Iran: Regierung lügt weiter über die Covid-19-Epidemie

Die Covid-19-Epidemie hat den Iran weitaus härter getroffen, als das Regime offiziell zugibt. (imago images/Xinhua)
Die Covid-19-Epidemie hat den Iran weitaus härter getroffen, als das Regime offiziell zugibt. (imago images/Xinhua)

Obwohl das Regime über tatsächliche Covid-19-Infektionen und Todesfälle Bescheid weiß, veröffentlicht es weiter viel zu niedrige Zahlen.

BBC

Die Zahl der durch das Coronavirus verursachten Todesfälle im Iran ist fast dreimal so hoch wie von der iranischen Regierung behauptet, wie eine Untersuchung des persischen Dienstes der BBC ergeben hat.

Aus Aufzeichnungen der Regierung geht hervor, dass bis zum 20. Juli fast 42.000 Menschen mit Covid-19-Symptomen gestorben sind, anstatt 14.405, wie vom Gesundheitsministerium gemeldet. Die Zahl der bekanntermaßen infizierten Menschen ist ebenfalls fast doppelt so hoch wie die offizielle Zahl: 451.024 im Vergleich zu 278.827.

Schon die offiziellen Zahlen machen den Iran zum am schlimmsten betroffenen Land im Nahen Osten. In den vergangenen Wochen hat er einen zweiten steilen Anstieg der Fallzahlen erlebt. (…)

Weltweit ist zu beobachten, dass offizielle Zahlen niedriger sind als die tatsächlichen Infektionsfälle, was größtenteils auf einen Mangel an ausreichenden Testkapazitäten zurückzuführen ist. Aber die Informationen, die der BBC zugespielt wurden, zeigen, dass die iranischen Behörden trotz der Erfassung aller Covid-19 Todesfälle deutlich niedrigere Zahlen bekanntgegeben haben – was darauf hindeutet, dass sie absichtlich unterdrückt wurden.

Die Daten wurden von einer anonymen Quelle an die BBC geschickt. Sie enthalten Einzelheiten zu den täglichen Aufnahmen in Krankenhäuser im ganzen Iran, darunter Namen, Alter, Geschlecht, Symptome, Datum und Dauer des Krankenhausaufenthalts sowie die zugrunde liegenden Krankheiten der Patienten. (…) Die Diskrepanz zwischen den offiziellen Zahlen und der Zahl der Todesfälle in diesen Aufzeichnungen entspricht auch der Differenz zwischen der offiziellen Zahl und der errechneten Übersterblichkeit bis Mitte Juni. (…)
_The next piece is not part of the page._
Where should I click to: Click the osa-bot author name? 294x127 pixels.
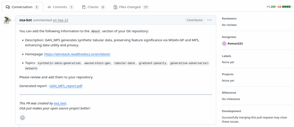[26, 20]
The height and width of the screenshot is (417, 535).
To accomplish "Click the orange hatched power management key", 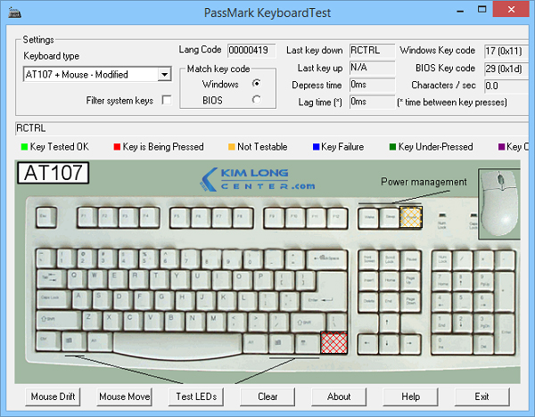I will (411, 216).
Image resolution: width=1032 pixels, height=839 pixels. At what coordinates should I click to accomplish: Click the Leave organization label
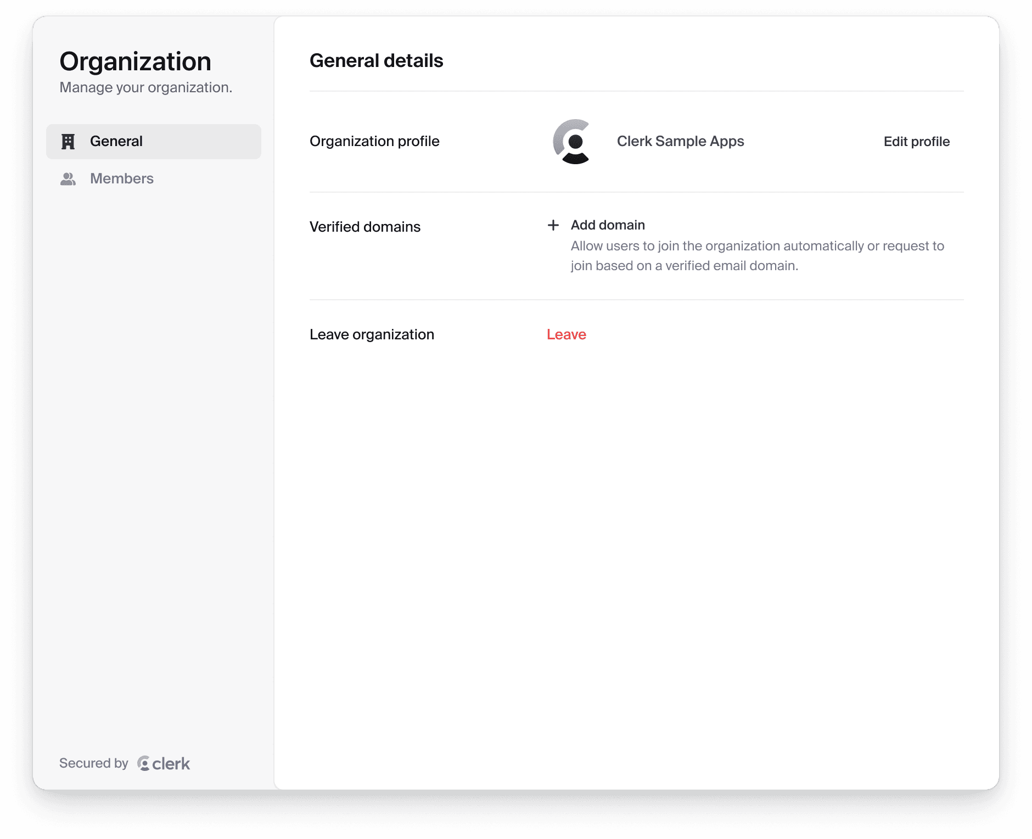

Teheran, die Hauptstadt, hat mit 8.120 Menschen, die an Covid-19 oder ähnlichen Symptomen starben, die höchste Zahl an Todesfällen. Die Stadt Qom, das ursprüngliche Epizentrum des Virus im Iran, ist mit 1.419 Todesfällen proportional am schlimmsten betroffen – das ist ein Todesfall mit Covid-19 pro 1.000 Menschen. (…)

Entscheidend ist, dass der erste auf der durchgesickerten Liste verzeichnete Todesfall am 22. Januar eintrat, einen Monat bevor der erste Coronavirus-Fall im Iran offiziell gemeldet wurde. Damals beharrten die Beamten des Gesundheitsministeriums darauf, dass es keine einzige Corona-Infektion gäbe, trotz gegenteiliger Berichte von Journalisten im Iran und Warnungen verschiedener medizinischer Fachkräfte. (…) Ärzte mit Erfahrung aus erster Hand haben der BBC mitgeteilt, dass das iranische Gesundheitsministerium von Sicherheits- und Geheimdienststellen unter Druck gesetzt wurde. (…)

Der Ausbruch der Epidemie fiel sowohl mit dem Jahrestag der Islamischen Revolution von 1979 als auch mit den Parlamentswahlen zusammen. Für die Islamische Republik waren das viel zu wichtige Gelegenheiten, die Unterstützung durch die Bevölkerung zu demonstrieren, um sie von Nachrichten über das Virus überschatten zu lassen.

(Auszüge aus dem BBC-Bericht „Coronavirus: Iran cover-up of deaths revealed by data leak“. Übersetzung für Mena-Watch von Florian Markl.)